May 07, 2009 -- Stress test shows the need to bust up giant banks
The recent bank stress test has raised a lot of questions about how much more money American taxpayers will have to pour into the giant monster mega-banks.
The latest numbers show that Citibank needs another $51 billion to stay solvent -- and 90% of it will come from taxpayers. Bank of America needs another $34 billion to keep their doors open at the moment. And Wells Fargo needs another $15 billion.
To date, we're on the hook for half a trillion dollars for Citibank and Bank of America alone.
A host of other banks and financial institutions passed the stress test, and that's caused the stock market to breathe a sigh of relief. These solvent institutions include Chase, MetLife, Goldman Sachs, Capital One and American Express, among others.

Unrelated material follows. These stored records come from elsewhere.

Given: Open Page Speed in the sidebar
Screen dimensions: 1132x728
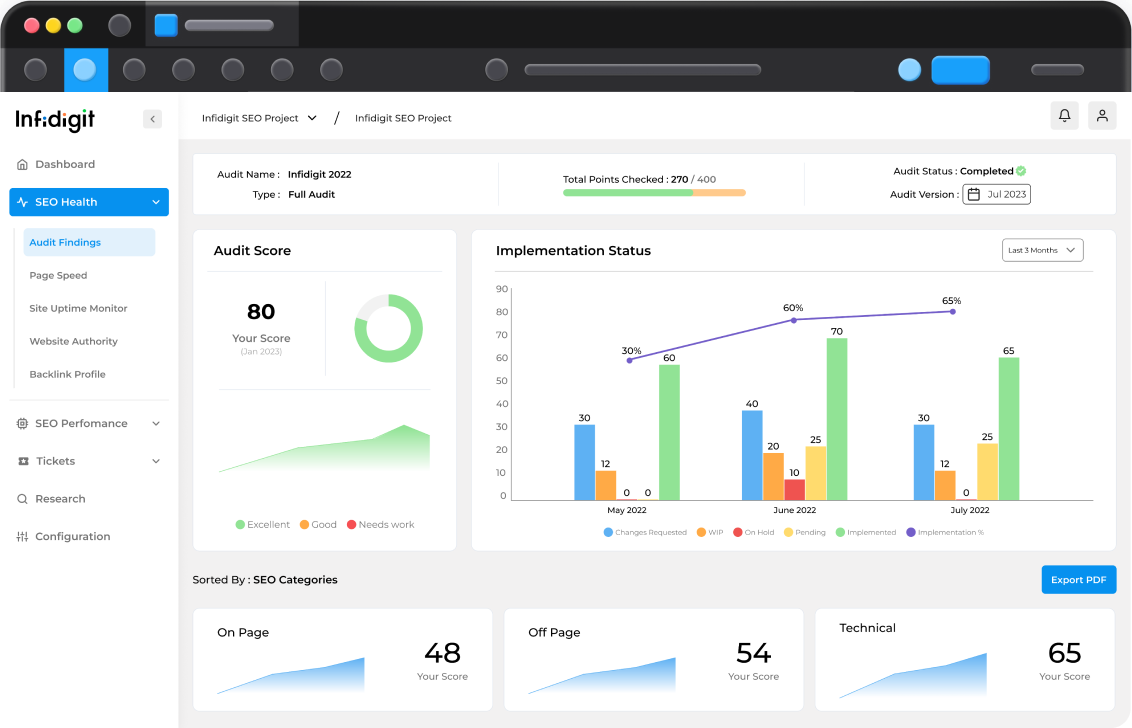Looking at the screenshot, I should (58, 275).
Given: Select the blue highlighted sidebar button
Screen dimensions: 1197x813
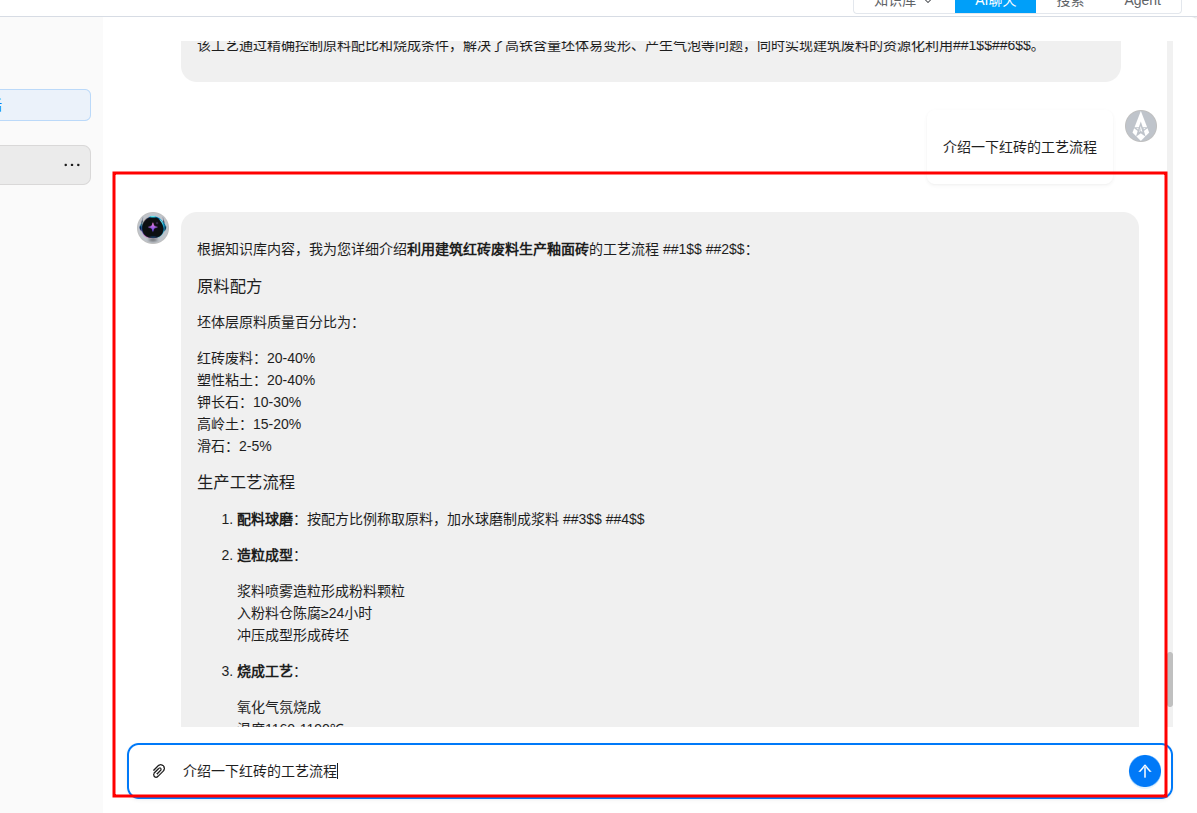Looking at the screenshot, I should [45, 105].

The real problem here is that we have no procedure to deal with seizing and disassembling giant monster-mega banks that fail. FDIC head Sheila Bair wants to divvy up the duties between the Treasury Department, the FDIC, the Federal Reserve and the Securities and Exchange Commission.

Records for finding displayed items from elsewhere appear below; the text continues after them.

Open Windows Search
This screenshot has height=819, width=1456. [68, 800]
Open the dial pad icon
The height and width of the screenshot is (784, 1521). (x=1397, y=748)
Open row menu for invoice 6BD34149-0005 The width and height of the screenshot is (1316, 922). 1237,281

Clark's remedy would be to bust the giant monster mega-banks up into smaller regional banks. Each would be forbidden to control more than 1% of our nation's deposit dollars.

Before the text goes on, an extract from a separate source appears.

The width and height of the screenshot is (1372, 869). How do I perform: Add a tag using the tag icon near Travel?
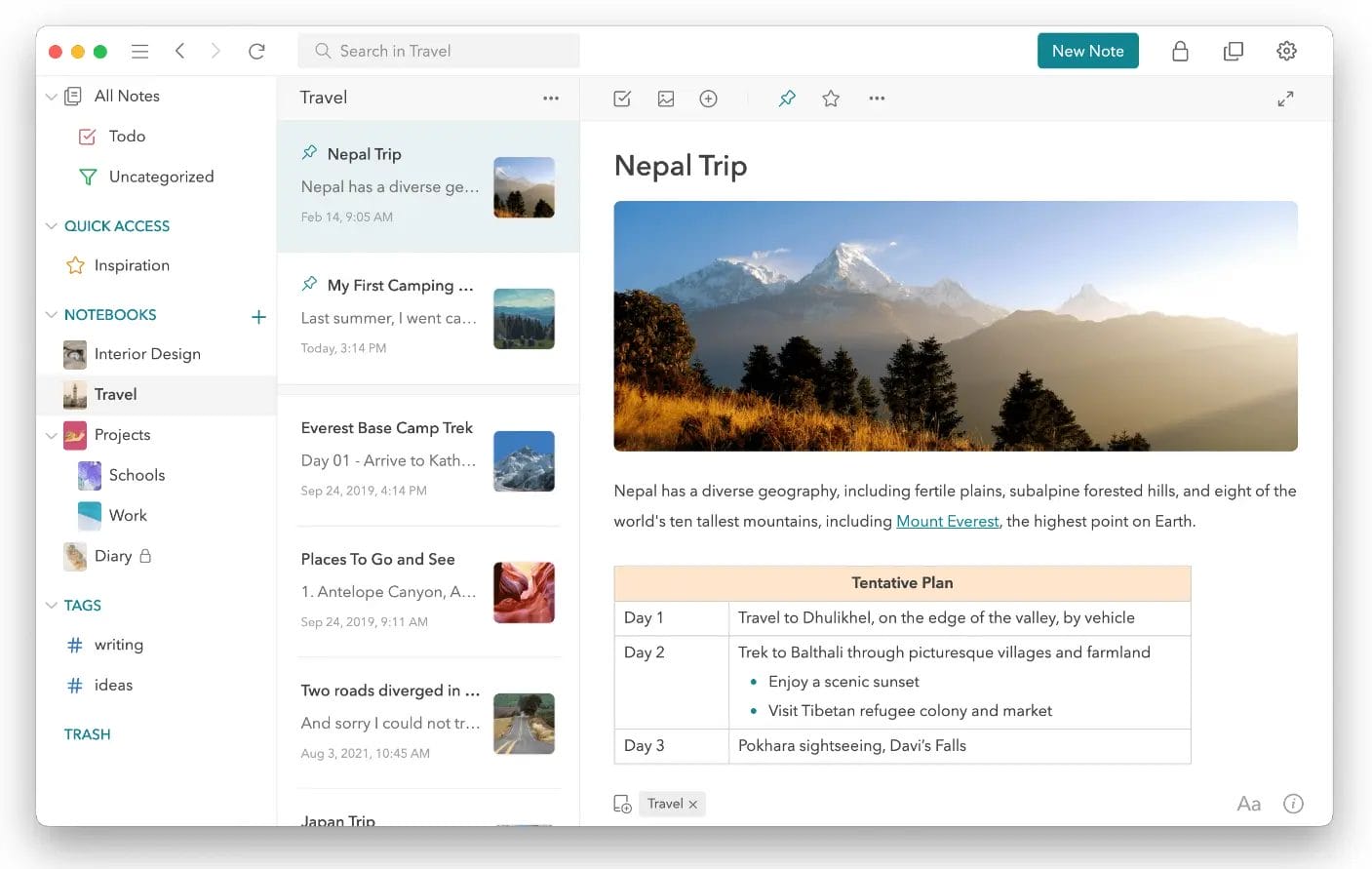(x=622, y=803)
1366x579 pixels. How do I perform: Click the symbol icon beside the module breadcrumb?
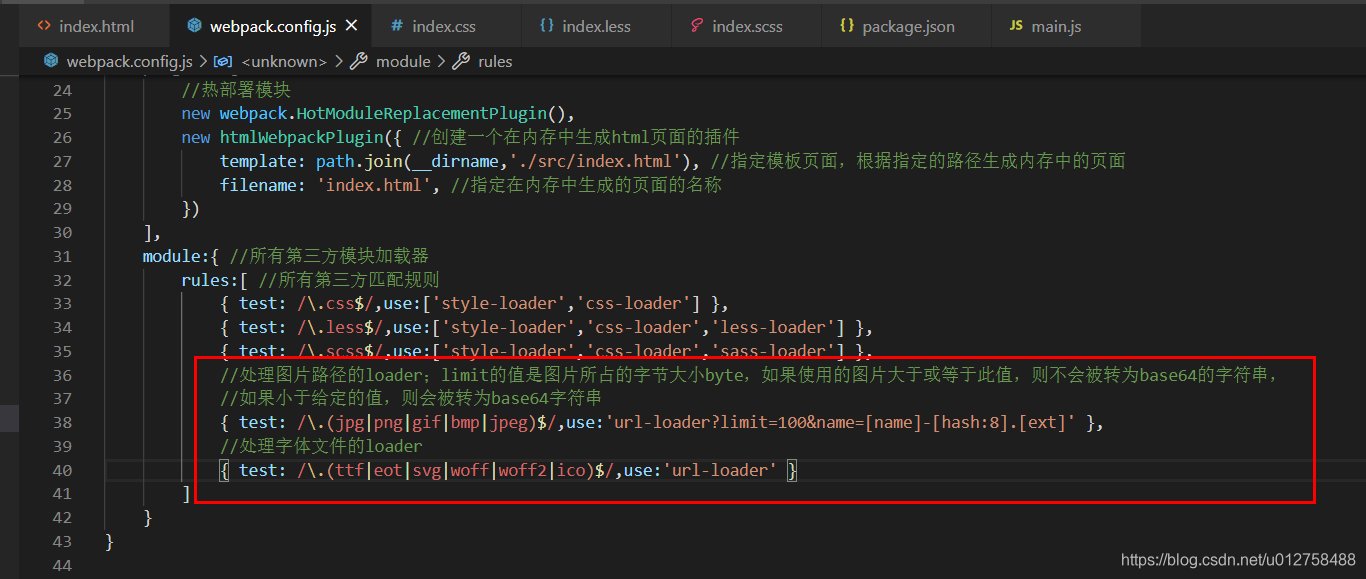tap(359, 61)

After all, we should not be in a position again where taxpayers are getting burned at both ends. First, the banks get massive bailout funds from us. Second, they turn around and stick it to us with increased fees and reduced credit lines. It's just not right.
We need Congress to overcome the dirty money and lobbying power of the giant monster mega-banks and get a regulatory structure in place.
Why should the stockholders of small banks that fail be wiped out, yet stockholders in the giant banks are propped up with bailout dollars? You undermine capitalism when you decide that the privileged few don't have to play by the same rules as the rest of us.